Robyn A. Rourick currently holds a position as Director, Pharmaceutical Sciences, Kalypsys, Inc.  Her primary responsibilities involve analytical and pharmaceutical development activities in support of nonclinical and clinical activities.  In addition, she is keen on connecting drug discovery and development needs with innovative technologies and solutions.  These applications emphasize efficiency and throughput and are driven by a common theme which is earlier availability of quality information leads to faster decision making.  Her team focuses in the areas of in vitro ADME profiling of chemical leads, analytical method development, technology transfer, formulation development, impurity and degradant identification as well as design and monitor of stability programs and support of cGMP API campaigns.  Prior to Kalypsys, Robyn was Associate Director of DuPont Pharmaceuticals Research Labs and previous to that was Group Leader, Analytical Technologies at CombiChem, Inc. where she was involved in building an ensemble of analytical assays to assess performance of discovery compounds against the development milestones faced by a pharmaceutical agent.  With an emphasis on automation and throughput various ADME assays including solubility, protein binding, CYP inhibition and microsomal stability were established as front-line discovery assays.  She championed the infrastructure to enable the development of proprietary hardware and software to support timely data interpretation and decision-making.  In addition, she was responsible for several external collaborations with the aim of developing software to streamline the structural assignment of LC/MS/MS data associated with biotransformations.
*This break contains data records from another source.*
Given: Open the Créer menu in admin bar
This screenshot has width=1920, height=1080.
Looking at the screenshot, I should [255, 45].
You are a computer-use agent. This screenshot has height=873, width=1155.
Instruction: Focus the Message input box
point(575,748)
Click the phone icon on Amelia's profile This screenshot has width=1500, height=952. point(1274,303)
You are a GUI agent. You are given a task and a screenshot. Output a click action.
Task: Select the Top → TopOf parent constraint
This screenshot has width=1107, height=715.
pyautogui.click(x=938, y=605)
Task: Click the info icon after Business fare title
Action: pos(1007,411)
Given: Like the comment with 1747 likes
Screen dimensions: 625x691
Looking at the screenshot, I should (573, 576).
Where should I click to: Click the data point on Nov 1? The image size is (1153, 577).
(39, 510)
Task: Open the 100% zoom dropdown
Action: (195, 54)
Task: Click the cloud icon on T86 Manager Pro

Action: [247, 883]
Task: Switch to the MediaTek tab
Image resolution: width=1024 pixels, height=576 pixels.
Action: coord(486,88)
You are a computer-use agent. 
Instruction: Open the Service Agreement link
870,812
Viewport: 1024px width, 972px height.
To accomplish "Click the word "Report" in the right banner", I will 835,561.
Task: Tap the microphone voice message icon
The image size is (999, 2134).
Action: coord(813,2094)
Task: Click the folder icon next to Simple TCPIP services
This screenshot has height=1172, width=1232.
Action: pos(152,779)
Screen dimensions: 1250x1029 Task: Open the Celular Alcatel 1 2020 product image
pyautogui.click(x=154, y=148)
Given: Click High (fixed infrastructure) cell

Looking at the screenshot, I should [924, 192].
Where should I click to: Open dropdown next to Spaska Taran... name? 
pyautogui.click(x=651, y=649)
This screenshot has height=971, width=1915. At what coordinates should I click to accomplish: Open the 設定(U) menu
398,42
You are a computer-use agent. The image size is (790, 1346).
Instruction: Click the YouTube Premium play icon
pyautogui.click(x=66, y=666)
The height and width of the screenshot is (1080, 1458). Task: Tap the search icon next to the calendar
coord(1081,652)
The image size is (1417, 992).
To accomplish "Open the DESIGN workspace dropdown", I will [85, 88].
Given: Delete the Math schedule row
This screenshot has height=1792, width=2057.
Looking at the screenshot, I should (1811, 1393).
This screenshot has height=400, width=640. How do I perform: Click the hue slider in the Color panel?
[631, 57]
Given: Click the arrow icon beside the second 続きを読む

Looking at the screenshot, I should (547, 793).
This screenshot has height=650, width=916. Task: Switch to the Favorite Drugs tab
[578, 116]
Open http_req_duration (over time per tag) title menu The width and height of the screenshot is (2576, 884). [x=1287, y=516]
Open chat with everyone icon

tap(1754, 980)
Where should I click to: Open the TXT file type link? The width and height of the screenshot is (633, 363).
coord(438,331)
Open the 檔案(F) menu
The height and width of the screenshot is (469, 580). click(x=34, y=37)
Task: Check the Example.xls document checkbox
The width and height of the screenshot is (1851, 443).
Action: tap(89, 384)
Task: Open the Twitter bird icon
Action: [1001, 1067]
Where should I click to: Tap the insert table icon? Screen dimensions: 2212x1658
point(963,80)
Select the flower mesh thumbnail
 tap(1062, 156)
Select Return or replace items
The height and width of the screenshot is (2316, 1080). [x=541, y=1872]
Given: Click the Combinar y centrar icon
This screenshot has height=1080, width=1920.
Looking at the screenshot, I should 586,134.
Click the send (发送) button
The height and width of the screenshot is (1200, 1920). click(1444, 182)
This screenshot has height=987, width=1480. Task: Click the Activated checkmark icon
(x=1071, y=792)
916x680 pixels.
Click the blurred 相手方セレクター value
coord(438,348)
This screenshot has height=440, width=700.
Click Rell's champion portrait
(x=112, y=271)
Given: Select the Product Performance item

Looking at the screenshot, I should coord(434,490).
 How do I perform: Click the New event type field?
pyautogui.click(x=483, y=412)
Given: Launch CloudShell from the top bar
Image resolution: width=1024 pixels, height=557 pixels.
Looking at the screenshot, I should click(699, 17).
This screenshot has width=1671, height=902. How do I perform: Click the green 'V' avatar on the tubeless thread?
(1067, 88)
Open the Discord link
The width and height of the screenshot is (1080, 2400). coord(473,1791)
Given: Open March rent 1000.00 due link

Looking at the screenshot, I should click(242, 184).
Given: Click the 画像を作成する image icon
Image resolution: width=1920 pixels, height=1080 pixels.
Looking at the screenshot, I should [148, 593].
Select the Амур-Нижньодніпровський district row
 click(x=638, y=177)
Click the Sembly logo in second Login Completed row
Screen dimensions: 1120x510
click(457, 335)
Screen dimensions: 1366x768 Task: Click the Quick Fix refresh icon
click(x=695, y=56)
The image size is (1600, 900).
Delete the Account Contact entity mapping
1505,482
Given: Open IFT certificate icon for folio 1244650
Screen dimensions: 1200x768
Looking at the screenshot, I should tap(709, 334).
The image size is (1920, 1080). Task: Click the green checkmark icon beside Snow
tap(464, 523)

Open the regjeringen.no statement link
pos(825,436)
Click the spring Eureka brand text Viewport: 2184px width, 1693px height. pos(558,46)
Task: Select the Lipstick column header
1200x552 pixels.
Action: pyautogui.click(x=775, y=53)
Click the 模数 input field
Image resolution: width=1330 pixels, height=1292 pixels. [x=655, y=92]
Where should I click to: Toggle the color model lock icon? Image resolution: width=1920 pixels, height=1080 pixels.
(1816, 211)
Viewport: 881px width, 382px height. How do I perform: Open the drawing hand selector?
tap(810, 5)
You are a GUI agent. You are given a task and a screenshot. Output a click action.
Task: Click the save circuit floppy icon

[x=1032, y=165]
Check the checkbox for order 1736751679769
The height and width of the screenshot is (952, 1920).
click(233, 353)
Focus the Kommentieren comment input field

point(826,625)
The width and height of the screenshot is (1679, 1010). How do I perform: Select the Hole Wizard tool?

Prior to CombiChem, Robyn held the positions of Associate Research Scientist, Research Scientist and Sr. Research Scientist at Bristol-Myers Squibb Pharmaceutical Research Institute. During her 10-year tenure, she contributed to the integration of LC/MS in different phases of drug development for research in drug metabolites, impurities, degradants and natural products.  Another key area of focus involved early development support by directed and coordinated method development activities dealing with drug substance/drug product assay, validation and documentation.  A key component of these activities involved the technology transfer of databases for preclinical leads to Early Development teams for the acceleration of INDs. 

Robyn A. Rourick received her B.S. in Chemistry at Fairfield University and her MS in Forensic Chemistry under the direction of Dr. Henry Lee at the University of New Haven.  Robyn has co-authored peer-reviewed manuscripts and more than 100 abstracts, principally in the area of LC/MS, serves as a reviewer for several journals, has served as chairperson for multiple conferences and has been an invited speaker at numerous conferences both nationally and internationally.